The membership list of this illustrious club reads like a 'who's who' from the mid- to late- 20th century and included:

Virginia Woolf (1882-1941) was one of the greatest novelists of the 20th century. Her reputation took a downturn after her suicide in 1941, but was revived with the rise of the women's liberation movement in the 1970s.

Clive Bell (1881-1964) was an art critic, and an early champion of modern art, he married Virginia Woolf's older sister, Vanessa.

Julian Bell (1908-1937) - the Woolf's nephew. As a Cambridge student, he was reputed to be the lover of the spy Anthony Blunt. He went to China, and then Spain, where he drove an ambulance for the Republicans, and was killed at the Battle of Brunete.

Dora Carrington (1893-1932)was a talented painter and artist whose hopeless love for Lytton Strachey was dramatised in the 1995 film Carrington.
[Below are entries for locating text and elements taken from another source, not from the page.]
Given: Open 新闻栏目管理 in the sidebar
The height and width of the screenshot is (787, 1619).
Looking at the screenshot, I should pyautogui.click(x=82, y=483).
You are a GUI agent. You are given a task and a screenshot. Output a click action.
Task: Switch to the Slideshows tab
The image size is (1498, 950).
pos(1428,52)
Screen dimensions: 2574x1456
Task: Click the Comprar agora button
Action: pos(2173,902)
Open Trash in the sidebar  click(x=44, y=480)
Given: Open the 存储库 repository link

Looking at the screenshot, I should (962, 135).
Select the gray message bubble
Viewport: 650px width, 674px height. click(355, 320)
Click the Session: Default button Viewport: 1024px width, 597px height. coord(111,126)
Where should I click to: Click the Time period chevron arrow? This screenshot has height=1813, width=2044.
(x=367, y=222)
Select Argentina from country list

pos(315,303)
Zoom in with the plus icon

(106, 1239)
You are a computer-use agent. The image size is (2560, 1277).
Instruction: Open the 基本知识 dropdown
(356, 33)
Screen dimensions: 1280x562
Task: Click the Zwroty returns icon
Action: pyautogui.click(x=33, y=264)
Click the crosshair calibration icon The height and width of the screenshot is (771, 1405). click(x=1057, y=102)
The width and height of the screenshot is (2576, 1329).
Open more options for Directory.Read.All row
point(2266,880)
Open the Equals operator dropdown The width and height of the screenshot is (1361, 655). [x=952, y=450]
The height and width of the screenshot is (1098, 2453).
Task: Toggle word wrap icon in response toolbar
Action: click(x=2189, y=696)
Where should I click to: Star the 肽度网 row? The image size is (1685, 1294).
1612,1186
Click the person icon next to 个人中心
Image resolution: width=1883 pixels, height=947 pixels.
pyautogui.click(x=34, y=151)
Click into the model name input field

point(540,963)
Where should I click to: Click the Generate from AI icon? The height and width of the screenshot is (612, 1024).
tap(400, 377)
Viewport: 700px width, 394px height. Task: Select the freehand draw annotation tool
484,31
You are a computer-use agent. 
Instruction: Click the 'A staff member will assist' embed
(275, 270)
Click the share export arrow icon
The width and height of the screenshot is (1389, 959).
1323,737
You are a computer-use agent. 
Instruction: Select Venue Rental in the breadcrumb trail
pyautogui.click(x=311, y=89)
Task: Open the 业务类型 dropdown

She is taken more seriously as an artist now than in her lifetime.

Rosamond Lehmann (1901-1990) - a successful novelist, several of whose works are explicitly autobiographical, and deal with issues such as adultery, lesbian love, marriage break-up and back-street abortion.

Frances Partridge (1990-2004) was the longest living of all the Bloomsbury Set and whose fame now rests on diaries she began keeping around the time that she married Carrington's former husband, Ralph Partridge, in 1933.

Lytton Strachey (1880-1932) was a writer whose 1918 book, Eminent Victorians, four short biographies of Victorian heroes, changed a generation's perception of the previous century. The economist John Maynard Keynes was one of his lovers.

Wogan Philipps (1902-1993) was Lehmann's husband. His father, Lord Milford, disowned him when he joined the Communist Party. But in 1963, he became the only communist ever to sit in the House of Lords.